** start of INPUT **

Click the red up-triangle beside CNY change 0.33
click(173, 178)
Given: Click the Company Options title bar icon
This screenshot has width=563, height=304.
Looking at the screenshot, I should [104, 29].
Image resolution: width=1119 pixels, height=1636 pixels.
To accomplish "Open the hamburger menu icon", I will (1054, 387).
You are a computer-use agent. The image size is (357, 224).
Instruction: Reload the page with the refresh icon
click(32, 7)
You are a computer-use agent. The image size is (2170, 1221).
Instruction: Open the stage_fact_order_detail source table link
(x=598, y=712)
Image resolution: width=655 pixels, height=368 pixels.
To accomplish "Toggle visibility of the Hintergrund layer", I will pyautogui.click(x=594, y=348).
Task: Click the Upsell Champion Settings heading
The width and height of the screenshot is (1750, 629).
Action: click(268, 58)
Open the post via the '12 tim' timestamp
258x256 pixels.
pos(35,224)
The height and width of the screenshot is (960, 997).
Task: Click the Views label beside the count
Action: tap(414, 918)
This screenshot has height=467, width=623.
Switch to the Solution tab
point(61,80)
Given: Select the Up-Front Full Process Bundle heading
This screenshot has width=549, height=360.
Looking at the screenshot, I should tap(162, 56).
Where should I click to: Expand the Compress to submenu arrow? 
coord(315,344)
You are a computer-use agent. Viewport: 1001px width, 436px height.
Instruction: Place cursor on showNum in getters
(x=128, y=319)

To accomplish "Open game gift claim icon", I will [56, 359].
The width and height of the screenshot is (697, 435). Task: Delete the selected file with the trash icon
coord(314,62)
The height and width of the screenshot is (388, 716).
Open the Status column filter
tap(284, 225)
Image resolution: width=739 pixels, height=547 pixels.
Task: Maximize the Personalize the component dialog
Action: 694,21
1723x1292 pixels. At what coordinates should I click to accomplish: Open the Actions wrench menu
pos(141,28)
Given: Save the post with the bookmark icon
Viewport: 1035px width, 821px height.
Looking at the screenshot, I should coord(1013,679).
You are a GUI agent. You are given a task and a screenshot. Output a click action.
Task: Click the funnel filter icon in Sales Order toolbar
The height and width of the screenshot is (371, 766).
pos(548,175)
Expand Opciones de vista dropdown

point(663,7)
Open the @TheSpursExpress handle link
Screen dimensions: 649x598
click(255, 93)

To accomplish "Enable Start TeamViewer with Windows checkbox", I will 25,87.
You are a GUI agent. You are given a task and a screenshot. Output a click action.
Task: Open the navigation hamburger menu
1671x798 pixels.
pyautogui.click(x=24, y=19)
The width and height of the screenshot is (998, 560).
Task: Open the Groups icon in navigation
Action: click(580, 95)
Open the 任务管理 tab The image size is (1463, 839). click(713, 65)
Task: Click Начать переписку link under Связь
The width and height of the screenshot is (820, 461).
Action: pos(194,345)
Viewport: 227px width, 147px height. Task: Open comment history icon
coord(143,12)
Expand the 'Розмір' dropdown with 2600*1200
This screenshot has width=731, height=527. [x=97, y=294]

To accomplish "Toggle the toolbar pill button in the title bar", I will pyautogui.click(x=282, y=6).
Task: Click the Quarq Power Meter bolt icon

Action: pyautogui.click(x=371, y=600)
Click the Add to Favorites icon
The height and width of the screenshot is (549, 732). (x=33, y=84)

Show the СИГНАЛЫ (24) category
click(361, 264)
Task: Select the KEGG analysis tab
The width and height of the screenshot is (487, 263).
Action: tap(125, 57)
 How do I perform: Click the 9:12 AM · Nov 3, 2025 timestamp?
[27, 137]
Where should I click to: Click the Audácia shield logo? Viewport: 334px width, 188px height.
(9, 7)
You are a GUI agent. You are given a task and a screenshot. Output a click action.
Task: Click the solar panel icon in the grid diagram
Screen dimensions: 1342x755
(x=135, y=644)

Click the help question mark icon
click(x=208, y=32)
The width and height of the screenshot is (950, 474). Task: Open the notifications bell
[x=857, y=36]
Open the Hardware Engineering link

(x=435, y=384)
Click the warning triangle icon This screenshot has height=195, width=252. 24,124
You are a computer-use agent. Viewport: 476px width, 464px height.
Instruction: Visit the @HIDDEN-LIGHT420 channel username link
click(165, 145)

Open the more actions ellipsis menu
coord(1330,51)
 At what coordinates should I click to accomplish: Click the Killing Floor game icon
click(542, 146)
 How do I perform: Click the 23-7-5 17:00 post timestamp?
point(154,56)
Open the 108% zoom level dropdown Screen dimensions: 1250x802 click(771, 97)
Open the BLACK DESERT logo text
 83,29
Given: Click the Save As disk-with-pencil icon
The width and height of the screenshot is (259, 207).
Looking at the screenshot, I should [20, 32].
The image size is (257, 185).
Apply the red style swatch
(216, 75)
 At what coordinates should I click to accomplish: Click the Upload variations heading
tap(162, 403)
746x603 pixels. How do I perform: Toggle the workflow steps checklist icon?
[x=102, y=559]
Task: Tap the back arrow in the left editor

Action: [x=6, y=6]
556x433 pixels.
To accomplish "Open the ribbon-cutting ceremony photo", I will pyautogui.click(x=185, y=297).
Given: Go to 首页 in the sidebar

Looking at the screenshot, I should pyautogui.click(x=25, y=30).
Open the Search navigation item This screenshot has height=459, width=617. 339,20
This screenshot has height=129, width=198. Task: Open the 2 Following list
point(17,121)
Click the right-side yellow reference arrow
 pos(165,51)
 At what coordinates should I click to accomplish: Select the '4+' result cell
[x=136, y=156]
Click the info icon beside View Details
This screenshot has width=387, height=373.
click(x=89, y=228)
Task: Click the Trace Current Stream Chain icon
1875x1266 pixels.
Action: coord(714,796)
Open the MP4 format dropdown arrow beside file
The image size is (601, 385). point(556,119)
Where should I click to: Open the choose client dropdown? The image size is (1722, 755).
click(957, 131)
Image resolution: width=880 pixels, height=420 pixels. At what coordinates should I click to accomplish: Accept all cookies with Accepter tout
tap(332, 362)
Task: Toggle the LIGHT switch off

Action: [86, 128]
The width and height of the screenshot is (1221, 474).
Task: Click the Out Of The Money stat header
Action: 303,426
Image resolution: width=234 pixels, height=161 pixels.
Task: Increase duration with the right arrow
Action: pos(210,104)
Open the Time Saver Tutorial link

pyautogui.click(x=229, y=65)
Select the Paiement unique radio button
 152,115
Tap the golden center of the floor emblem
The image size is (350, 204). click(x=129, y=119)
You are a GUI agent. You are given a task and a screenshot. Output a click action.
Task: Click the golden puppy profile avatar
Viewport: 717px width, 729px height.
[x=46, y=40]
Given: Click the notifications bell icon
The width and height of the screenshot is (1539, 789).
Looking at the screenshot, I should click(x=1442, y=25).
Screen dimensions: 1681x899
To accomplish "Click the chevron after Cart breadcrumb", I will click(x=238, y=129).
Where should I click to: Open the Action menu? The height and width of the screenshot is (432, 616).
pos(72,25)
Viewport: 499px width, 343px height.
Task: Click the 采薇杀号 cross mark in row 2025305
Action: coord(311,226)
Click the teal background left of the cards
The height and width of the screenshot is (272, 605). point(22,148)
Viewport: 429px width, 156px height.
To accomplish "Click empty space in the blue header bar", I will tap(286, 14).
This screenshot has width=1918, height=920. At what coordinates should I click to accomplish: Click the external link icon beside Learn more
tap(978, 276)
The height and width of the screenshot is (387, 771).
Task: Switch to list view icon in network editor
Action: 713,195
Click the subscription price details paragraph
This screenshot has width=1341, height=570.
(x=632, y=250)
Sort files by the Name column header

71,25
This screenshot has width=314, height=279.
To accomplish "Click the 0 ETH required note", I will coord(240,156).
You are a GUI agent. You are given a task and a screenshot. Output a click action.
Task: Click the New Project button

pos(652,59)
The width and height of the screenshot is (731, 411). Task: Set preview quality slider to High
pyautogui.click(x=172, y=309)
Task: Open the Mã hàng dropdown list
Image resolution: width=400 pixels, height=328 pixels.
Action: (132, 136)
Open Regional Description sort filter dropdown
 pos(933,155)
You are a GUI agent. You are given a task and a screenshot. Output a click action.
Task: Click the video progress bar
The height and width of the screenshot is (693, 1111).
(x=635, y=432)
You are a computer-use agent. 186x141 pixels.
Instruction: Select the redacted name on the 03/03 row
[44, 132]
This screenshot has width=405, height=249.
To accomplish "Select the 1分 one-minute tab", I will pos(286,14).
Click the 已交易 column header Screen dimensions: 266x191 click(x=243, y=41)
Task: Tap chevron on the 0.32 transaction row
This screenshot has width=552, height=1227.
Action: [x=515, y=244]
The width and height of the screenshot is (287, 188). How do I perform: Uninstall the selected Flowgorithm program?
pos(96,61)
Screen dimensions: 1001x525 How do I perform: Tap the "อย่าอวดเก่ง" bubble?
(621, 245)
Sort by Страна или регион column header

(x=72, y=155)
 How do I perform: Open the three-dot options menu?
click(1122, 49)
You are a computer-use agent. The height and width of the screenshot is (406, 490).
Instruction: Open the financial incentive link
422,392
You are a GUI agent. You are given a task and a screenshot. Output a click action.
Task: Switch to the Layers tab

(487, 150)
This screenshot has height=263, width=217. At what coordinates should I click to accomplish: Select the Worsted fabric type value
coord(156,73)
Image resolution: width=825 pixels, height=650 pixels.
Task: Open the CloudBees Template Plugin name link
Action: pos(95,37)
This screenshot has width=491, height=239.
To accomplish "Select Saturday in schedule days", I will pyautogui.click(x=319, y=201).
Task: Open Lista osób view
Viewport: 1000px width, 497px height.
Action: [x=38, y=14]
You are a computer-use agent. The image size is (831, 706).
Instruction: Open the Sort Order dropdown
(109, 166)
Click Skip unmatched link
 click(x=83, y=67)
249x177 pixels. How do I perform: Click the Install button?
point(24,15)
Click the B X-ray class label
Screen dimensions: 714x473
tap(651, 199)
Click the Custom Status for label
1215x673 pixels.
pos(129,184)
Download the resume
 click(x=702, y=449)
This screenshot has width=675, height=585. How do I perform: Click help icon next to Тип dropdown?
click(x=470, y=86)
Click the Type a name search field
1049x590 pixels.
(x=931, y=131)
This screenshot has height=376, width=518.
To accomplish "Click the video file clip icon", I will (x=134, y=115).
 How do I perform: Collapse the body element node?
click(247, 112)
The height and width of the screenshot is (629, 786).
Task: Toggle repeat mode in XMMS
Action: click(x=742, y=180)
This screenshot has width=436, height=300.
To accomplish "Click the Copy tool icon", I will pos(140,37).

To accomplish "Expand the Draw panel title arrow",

** end of INPUT **

Please repeat the lines between the one holding "Given: Save the post with the bookmark icon" and the one holding "Action: pyautogui.click(x=371, y=600)", inclusive, and switch "GUI agent" to "screen agent" while leaving everything else unchanged.

Given: Save the post with the bookmark icon
Viewport: 1035px width, 821px height.
Looking at the screenshot, I should coord(1013,679).
You are a screen agent. You are given a task and a screenshot. Output a click action.
Task: Click the funnel filter icon in Sales Order toolbar
The height and width of the screenshot is (371, 766).
pos(548,175)
Expand Opciones de vista dropdown

point(663,7)
Open the @TheSpursExpress handle link
Screen dimensions: 649x598
click(255, 93)

To accomplish "Enable Start TeamViewer with Windows checkbox", I will 25,87.
You are a screen agent. You are given a task and a screenshot. Output a click action.
Task: Open the navigation hamburger menu
1671x798 pixels.
pyautogui.click(x=24, y=19)
The width and height of the screenshot is (998, 560).
Task: Open the Groups icon in navigation
Action: click(580, 95)
Open the 任务管理 tab The image size is (1463, 839). click(713, 65)
Task: Click Начать переписку link under Связь
The width and height of the screenshot is (820, 461).
Action: pos(194,345)
Viewport: 227px width, 147px height. Task: Open comment history icon
coord(143,12)
Expand the 'Розмір' dropdown with 2600*1200
This screenshot has width=731, height=527. [x=97, y=294]

To accomplish "Toggle the toolbar pill button in the title bar", I will pyautogui.click(x=282, y=6).
Task: Click the Quarq Power Meter bolt icon

Action: pyautogui.click(x=371, y=600)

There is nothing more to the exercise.